Para que isso ocorra, é necessário que haja autonomia e uma colaboração entre os professores para que se decida o que deve ser prioridade diante das necessidades dos alunos e/ou dos contextos locais. Exige-se também uma autonomia frente ao que é prescrito pela administração central, bem como pelos especialistas curriculares que elaboram os programas para as várias disciplinas.

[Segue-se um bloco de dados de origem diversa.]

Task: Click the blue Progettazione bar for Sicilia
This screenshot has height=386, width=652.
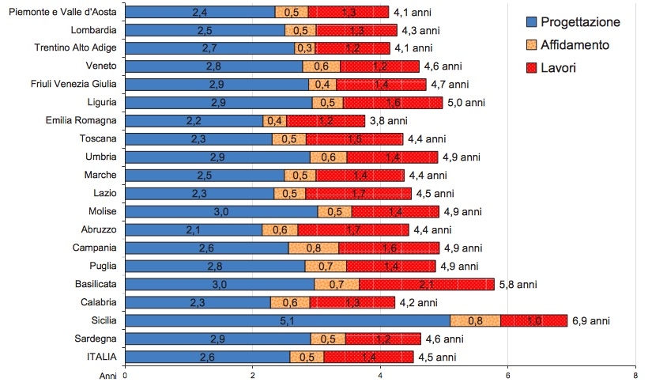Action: [288, 320]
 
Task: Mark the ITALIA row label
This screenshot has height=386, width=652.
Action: [100, 357]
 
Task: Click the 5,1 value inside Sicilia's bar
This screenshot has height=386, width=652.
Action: [287, 320]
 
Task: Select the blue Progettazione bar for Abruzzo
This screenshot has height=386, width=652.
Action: [194, 229]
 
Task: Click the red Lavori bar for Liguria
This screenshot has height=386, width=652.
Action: [393, 102]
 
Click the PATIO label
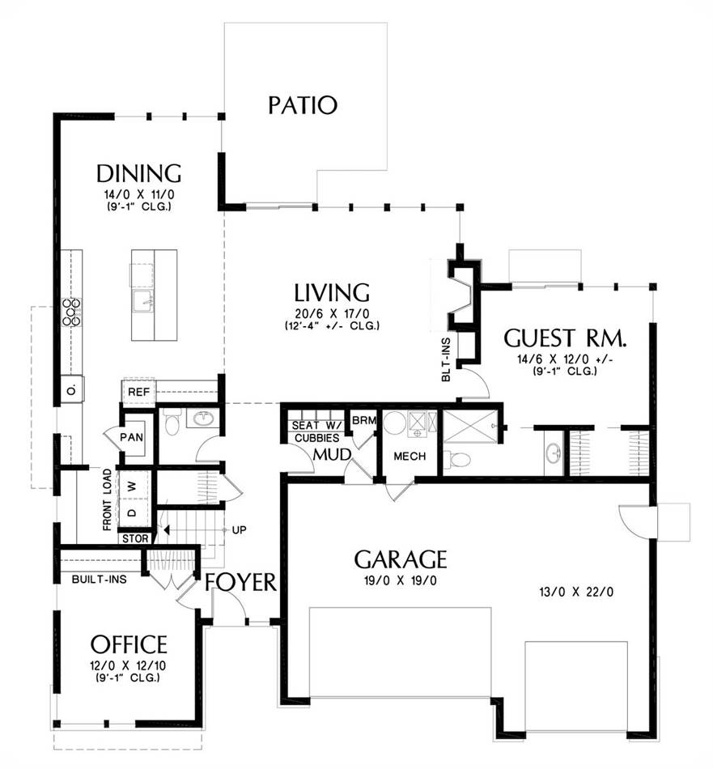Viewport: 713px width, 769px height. click(303, 105)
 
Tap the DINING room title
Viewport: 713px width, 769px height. click(138, 173)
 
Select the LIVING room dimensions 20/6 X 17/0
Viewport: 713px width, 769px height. click(332, 314)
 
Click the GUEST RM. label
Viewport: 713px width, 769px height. click(565, 338)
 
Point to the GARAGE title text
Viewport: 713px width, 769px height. click(401, 559)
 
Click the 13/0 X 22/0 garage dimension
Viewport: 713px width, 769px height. click(576, 592)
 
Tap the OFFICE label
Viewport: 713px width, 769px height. click(129, 644)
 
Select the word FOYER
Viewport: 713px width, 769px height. click(241, 582)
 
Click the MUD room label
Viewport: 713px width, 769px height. click(332, 454)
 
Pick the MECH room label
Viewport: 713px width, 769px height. click(410, 457)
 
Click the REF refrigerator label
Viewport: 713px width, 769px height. click(138, 393)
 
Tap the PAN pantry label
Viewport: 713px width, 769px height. click(131, 436)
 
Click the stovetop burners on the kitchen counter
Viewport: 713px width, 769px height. click(71, 312)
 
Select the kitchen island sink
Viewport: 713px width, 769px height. click(143, 301)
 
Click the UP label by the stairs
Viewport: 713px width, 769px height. click(239, 530)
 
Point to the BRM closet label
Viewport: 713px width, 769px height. click(364, 420)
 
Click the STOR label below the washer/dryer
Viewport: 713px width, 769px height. click(135, 538)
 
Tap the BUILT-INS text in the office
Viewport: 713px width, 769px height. click(99, 580)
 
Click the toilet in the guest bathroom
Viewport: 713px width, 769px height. click(459, 460)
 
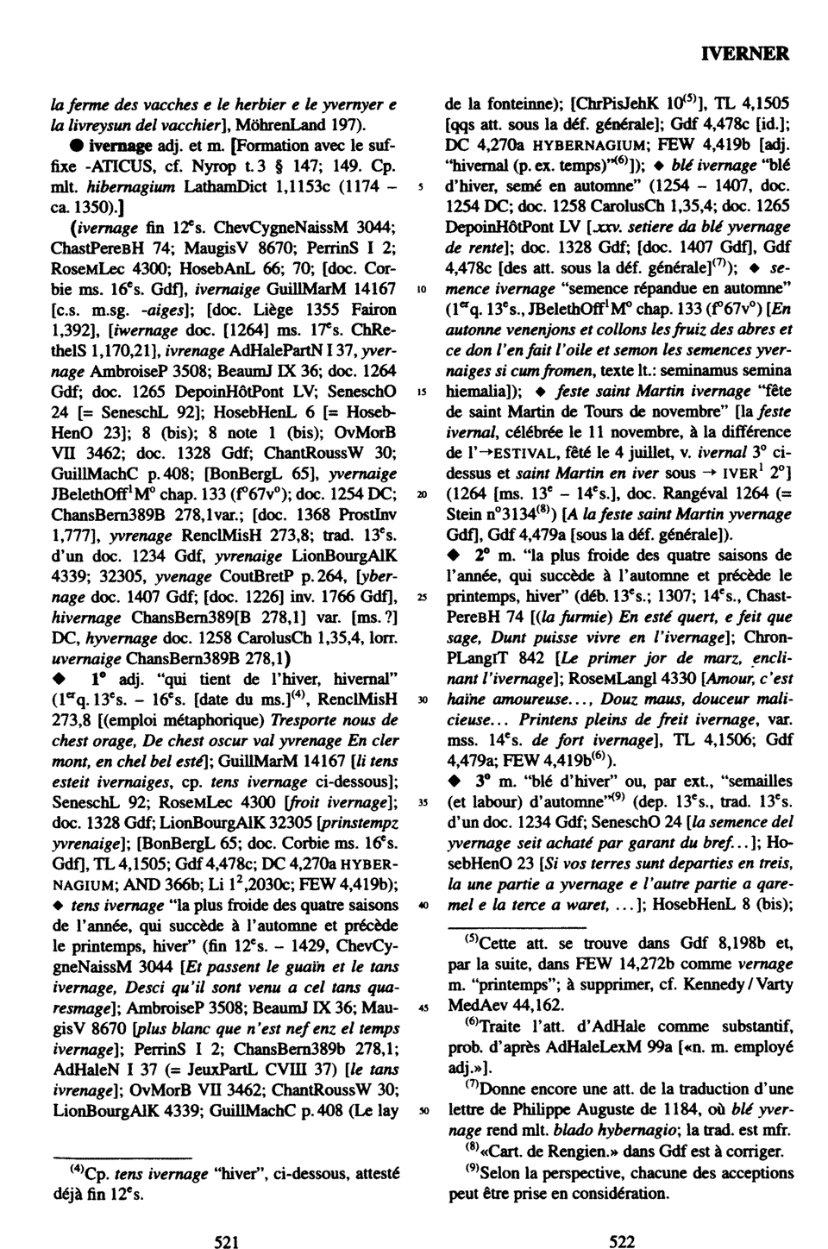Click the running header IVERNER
click(745, 53)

Essa articulação, no campo da formação de professores, tem sido desenvolvida desde a década de 1980 nas instituições de ensino superior comprometidas com a qualidade da formação de professores, por meio de experiências que buscam viabilizar práticas inovadoras que superem o modelo de formação tecnicista imposto pelo período militar. Ela se traduz como um dos eixos curriculares consubstanciados na proposta da ANFOPE – interdisciplinaridade – que:

[...] perpassariam todas as disciplinas e criariam campos de ação nos quais, embora fossem mantidas as especificidades de cada disciplina e de seus professores, propostas coletivas poderiam ser desenvolvidas em equipe. Os eixos curriculares permitiriam, também, a seleção dos conteúdos essenciais. É prudente explicitar que tal trabalho coletivo não pressupõe a homogeneização de posições entre seus participantes. O trabalho coletivo não pressupõe a eliminação das diversidades teóricas e metodológicas. (CONARCFE apud BRZEZINSKI , 1995, p. 55)

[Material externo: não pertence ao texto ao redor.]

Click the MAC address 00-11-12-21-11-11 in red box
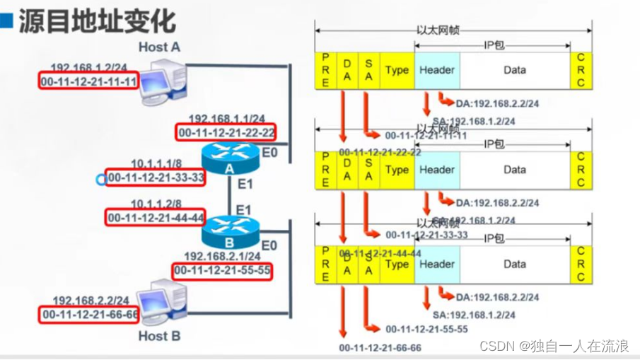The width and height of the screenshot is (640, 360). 89,81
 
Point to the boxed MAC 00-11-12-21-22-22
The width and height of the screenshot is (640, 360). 226,132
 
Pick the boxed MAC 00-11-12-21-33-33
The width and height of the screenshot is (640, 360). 156,178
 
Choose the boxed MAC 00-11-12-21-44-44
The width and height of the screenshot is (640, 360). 156,217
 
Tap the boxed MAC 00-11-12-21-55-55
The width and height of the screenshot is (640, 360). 223,270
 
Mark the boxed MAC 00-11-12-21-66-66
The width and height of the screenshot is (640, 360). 89,313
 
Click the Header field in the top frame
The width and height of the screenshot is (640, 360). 437,70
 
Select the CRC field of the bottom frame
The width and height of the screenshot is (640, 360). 581,264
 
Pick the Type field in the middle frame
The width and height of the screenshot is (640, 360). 397,170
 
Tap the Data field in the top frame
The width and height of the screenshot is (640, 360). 515,70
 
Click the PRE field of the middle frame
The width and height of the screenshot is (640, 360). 325,170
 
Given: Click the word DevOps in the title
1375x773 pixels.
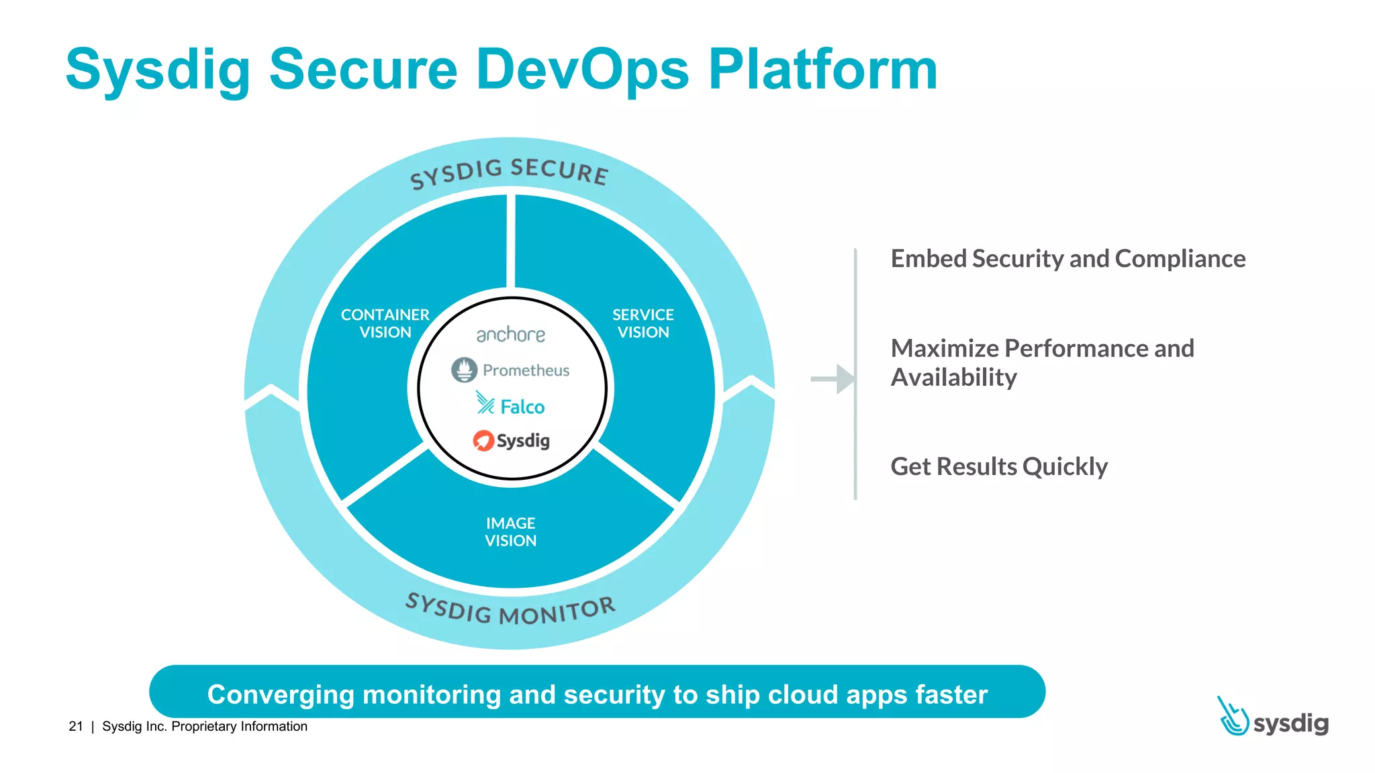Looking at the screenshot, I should pyautogui.click(x=581, y=70).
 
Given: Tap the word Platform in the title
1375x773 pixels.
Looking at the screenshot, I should pyautogui.click(x=822, y=70).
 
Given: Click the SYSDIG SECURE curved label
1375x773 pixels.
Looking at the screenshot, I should pyautogui.click(x=509, y=172).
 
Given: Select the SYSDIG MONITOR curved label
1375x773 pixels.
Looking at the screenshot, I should pyautogui.click(x=510, y=609).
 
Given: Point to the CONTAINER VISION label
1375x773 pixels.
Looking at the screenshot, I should pyautogui.click(x=385, y=323).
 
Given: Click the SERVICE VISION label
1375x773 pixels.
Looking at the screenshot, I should pyautogui.click(x=643, y=323).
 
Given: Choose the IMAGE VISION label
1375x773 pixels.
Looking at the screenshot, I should pyautogui.click(x=510, y=532).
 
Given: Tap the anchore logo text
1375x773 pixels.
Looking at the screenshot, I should pyautogui.click(x=510, y=334).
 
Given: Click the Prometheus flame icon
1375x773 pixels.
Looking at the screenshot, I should pyautogui.click(x=464, y=370).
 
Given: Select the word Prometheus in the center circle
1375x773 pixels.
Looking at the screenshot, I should pyautogui.click(x=526, y=370).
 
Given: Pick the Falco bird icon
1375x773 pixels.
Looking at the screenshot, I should pyautogui.click(x=485, y=403).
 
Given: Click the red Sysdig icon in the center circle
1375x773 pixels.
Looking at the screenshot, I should pyautogui.click(x=483, y=440).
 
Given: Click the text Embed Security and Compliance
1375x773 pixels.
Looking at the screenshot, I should pyautogui.click(x=1068, y=259).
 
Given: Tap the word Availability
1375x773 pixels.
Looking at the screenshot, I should pyautogui.click(x=953, y=378).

O currículo integrado, ainda ausente nas práticas de formação, se caracterizaria pela ausência de territórios disciplinares, pois tem como ponto de partida o estabelecimento de metas interdisciplinares com o propósito de alcançar a transdisciplinaridade. Encontram-se as origens dessa forma de conceber a organização do currículo nas propostas dos “centros de interesse” de Decroly, na “metodologia de projetos” de Kilpatrick e na “escola ativa” de John Dewey. Entretanto, um currículo organizado de forma integrada, na perspectiva apontada por Garcia, transcende essas propostas, uma vez que promove a ruptura com o conhecimento disciplinar e interdisciplinar.

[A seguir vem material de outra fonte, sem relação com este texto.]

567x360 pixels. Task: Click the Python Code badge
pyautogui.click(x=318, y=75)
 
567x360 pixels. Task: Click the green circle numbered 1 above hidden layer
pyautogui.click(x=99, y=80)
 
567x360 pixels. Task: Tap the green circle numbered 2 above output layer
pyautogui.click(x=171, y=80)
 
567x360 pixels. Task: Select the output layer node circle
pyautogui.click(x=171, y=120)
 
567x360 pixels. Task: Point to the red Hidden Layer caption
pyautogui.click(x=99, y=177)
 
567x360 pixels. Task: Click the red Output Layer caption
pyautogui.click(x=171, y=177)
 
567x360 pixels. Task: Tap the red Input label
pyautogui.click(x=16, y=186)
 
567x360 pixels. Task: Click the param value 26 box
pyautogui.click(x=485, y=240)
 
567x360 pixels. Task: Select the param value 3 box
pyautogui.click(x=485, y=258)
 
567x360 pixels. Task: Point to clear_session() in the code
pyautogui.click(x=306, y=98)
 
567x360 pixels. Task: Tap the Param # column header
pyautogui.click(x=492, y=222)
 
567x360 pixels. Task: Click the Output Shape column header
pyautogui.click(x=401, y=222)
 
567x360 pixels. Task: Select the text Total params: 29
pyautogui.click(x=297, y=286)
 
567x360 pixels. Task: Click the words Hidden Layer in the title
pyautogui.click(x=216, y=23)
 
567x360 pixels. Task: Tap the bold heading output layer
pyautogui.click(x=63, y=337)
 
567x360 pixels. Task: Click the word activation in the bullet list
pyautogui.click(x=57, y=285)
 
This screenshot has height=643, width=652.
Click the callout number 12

Para GARCIA (1999) esse modo de organização curricular, ainda encontra-se ausente nas práticas educativas desenvolvidas nas instituições formais de ensino, já que exige um elevado nível de compromisso entre os professores diante das metas propostas e a capacidade de relacionar o enfoque de sua disciplina a gênese das idéias nas diferentes áreas de conhecimento. Além disso requer uma organização e estruturação institucional diferenciada daquelas que tem sido adotadas historicamente nos sistemas formais de ensino.